Scientists funded by BBSRC have shed new light on the way superbugs such as MRSA are able to become resistant to treatment with antibiotics.

The researchers have mapped the complex molecular structure of an enzyme found in many bacteria. These molecules - known as restriction enzymes - control the speed at which bacteria can acquire resistance to drugs and eventually become superbugs.

The study, carried out by an international team including scientists from the University of Edinburgh, focused on E. coli, but the results would apply to many other infectious bacteria.

After prolonged treatment with antibiotics, bacteria may evolve to become resistant to many drugs, as is the case with superbugs such as MRSA.

Bacteria become resistant by absorbing DNA - usually from other bugs or viruses - which contains genetic information enabling the bacteria to block the action of drugs. Restriction enzymes can slow or halt this absorption process. Enzymes that work in this way are believed to have evolved as a defence mechanism for bacteria.

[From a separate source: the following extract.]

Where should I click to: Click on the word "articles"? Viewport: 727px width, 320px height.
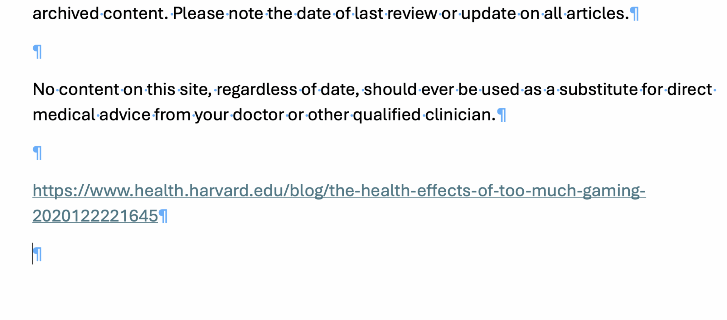tap(595, 14)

The researchers also studied the enzyme in action by reacting it with DNA from another organism. They were able to model the mechanism by which the enzyme disables the foreign DNA, while safeguarding the bacteria's own genetic material. Restriction enzymes' ability to sever genetic material is widely applied by scientists to cut and paste strands of DNA in genetic engineering.

The study was carried out in collaboration with the Universities of Leeds and Portsmouth with partners in Poland and France. It was supported by the Biotechnology and Biological Sciences Research Council and the Wellcome Trust and published in Genes and Development journal.

Dr David Dryden, of the University of Edinburgh's School of Chemistry, who led the study, said: "We have known for some time that these enzymes are very effective in protecting bacteria from attack by other species. Now we have painted a picture of how this occurs, which should prove to be a valuable insight in tackling the spread of antibiotic-resistant superbugs."

ENDS

About BBSRC

BBSRC invests in world-class bioscience research and training on behalf of the UK public. Our aim is to further scientific knowledge, to promote economic growth, wealth and job creation and to improve quality of life in the UK and beyond.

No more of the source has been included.